Di torneo in torneo, di settimana in settimana si nota l’evoluzione del Milan di Mihajlovic. La formula del Tim ha nascosto l’incapacità del Diavolo di costruire azioni partendo da dietro. Nelle partite da 45′ si sa, è l’intensità a prevalere sulla tecnica e su questo piano non ce n’è stato per nessuno. Il pressing alto ha funzionato almeno in parte e il recupero di palla nella metà campo avversaria ha indirizzato fortemente le due sfide.

Bacca ha mostrato una volta di più di esser attaccante vero, moderno, determinato. Il gol nel derby è un trattato di potenza e astuzia; progressione, dribbling e destro. Di concetto è tutto semplice, quasi scontato, nei fatti una punta così non l’avevamo da tempo. Il ragazzo ha ancora fame. Tanta.

Indicazioni importanti son arrivate anche dall’altro osservato speciale, Alessio Romagnoli. Una personalità davvero notevole, una sicurezza che può fare la differenza. La fiducia totale dell’allenatore e di riflesso della società, gli danno tranquillità nonostante la giovanissima età.

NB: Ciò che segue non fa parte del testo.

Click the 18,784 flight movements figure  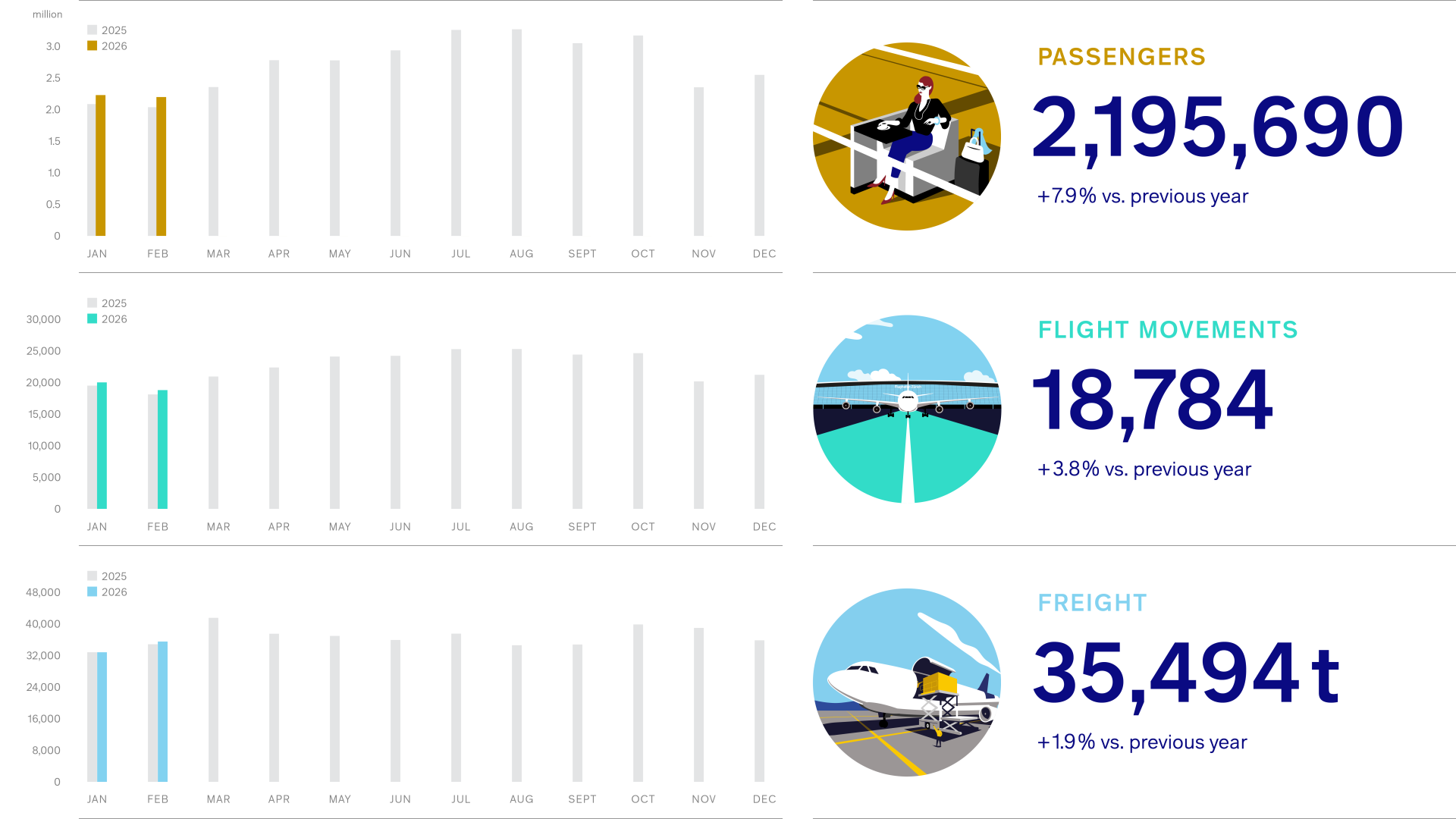tap(1153, 400)
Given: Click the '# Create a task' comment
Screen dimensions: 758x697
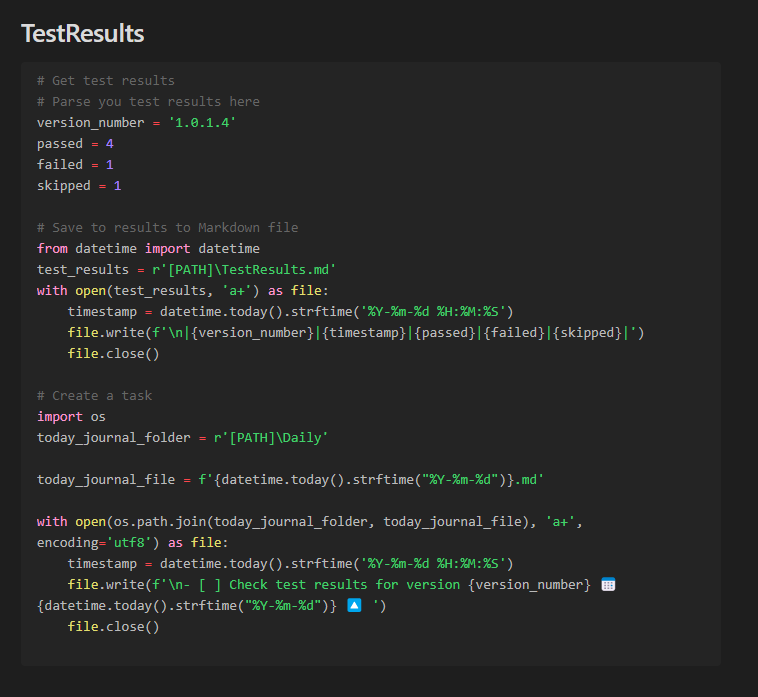Looking at the screenshot, I should click(x=94, y=395).

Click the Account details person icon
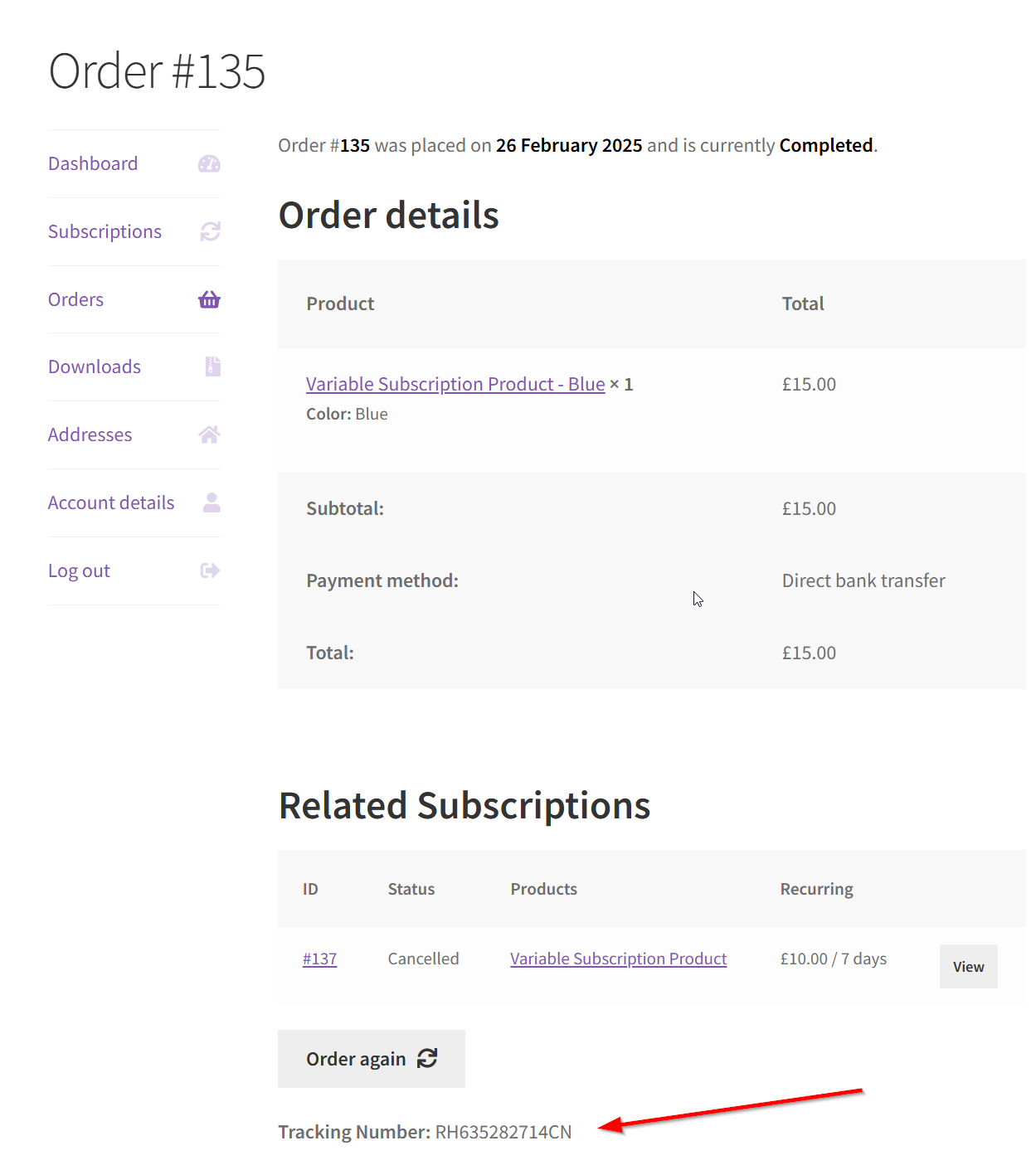click(x=212, y=502)
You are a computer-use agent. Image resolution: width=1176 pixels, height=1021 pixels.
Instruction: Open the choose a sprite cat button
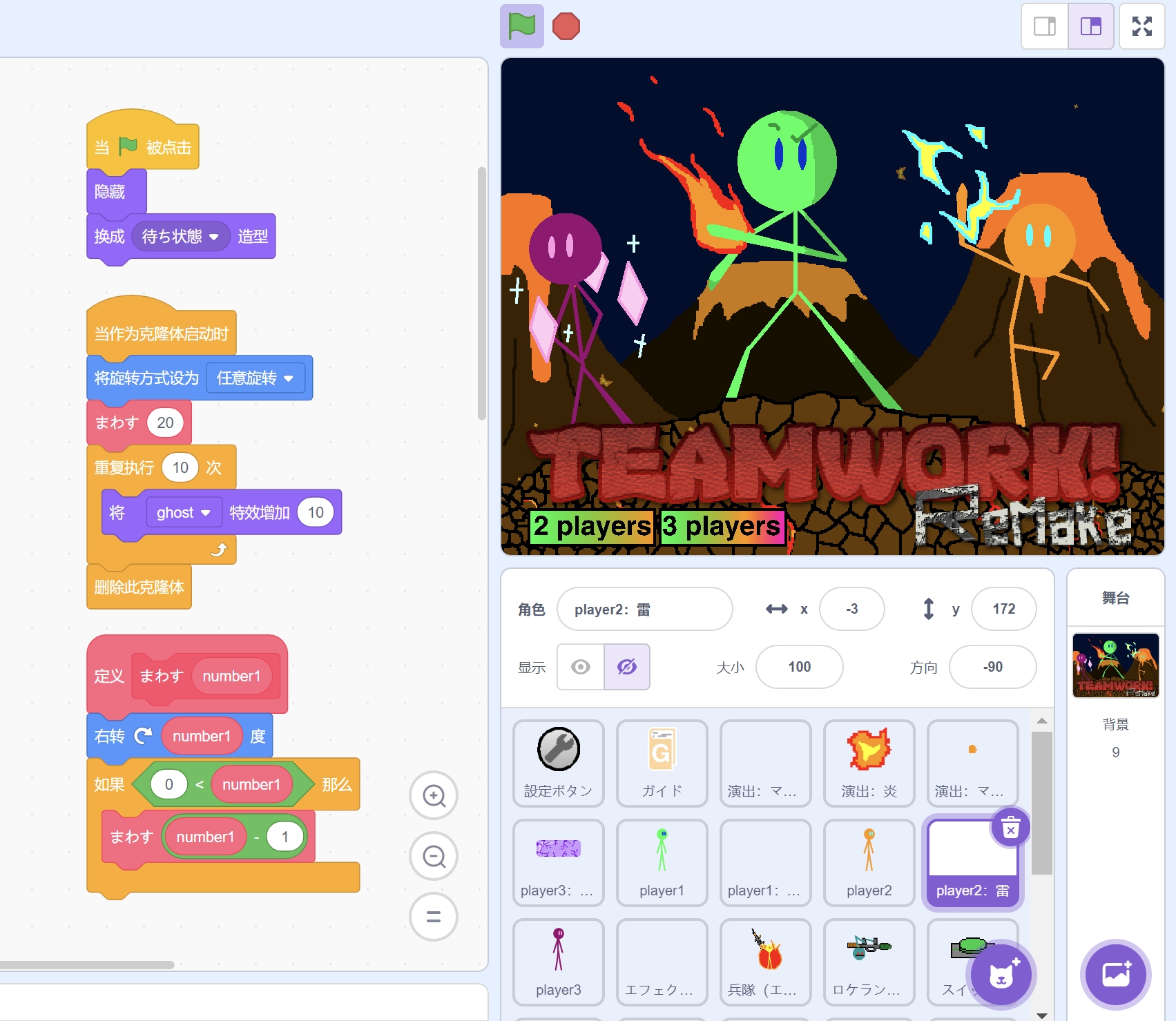tap(1001, 974)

Per lui, s’è scomodato perfino Alessandro Nesta; essenziale e pulito come sempre, anche col suo augurio social. Attraverso Twitter infatti ha salutato l’arrivo dell’ex giallorosso, cercando dall’alleggerire la pressione che su di lui ormai s’è creata. D’altra parte con quel numero, quel ruolo e quelle caratteristiche è inevitabile. Prendendo la 13 s’è preso una grande responsabilità. Di sicuro tiene huevos. Il resto lo dirà il campo.